On May 16, 1840, having come upon financial reversal, Joseph H. Skillman, who appeared to have owned a store situated on the lot West of Cedar Street, handed all of his assets, including “one horse and harness, two waggons, one boat, one share in the Shelter Island wharf,” “dwelling house,” “merchandise, sundry articles”,and two lots in the place called Prospect to Brinson B. Wiggins of Shelter Island and Ezekial S. D. Skinner of Southold in receivership. A review of the above deeds, however, suggest that neither lot described in the Indenture, recorded on May 19, 1840 seemed to have belonged to him. The first was the bay side lot acquired by Mr. Skinner in 1836 and the second was the lot Skillman had sold back to Frederick and Rebecca the year before. What was going on?

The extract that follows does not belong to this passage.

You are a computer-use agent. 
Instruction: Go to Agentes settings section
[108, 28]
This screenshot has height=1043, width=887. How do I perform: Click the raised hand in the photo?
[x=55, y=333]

The place called Prospect would become a web of complications for developers when they sought to consolidate the land of Frederick Chase to create another place called The Prospect 30 years later.
Squire Chase served as Justice of the Peace in 1837 and again in 1856, but he held no other pubic offices in the Town after he returned from Gull Island. It is assumed that he continued to farm.
On June 30, 1853 he purchased the Wiggins farm directly south of his homestead farm from B. B. Wiggins’ estate, and on May 12, 1856 he purchased the 90 acre Esther Sarah Dering farm, between the Wiggins farm and the City Road.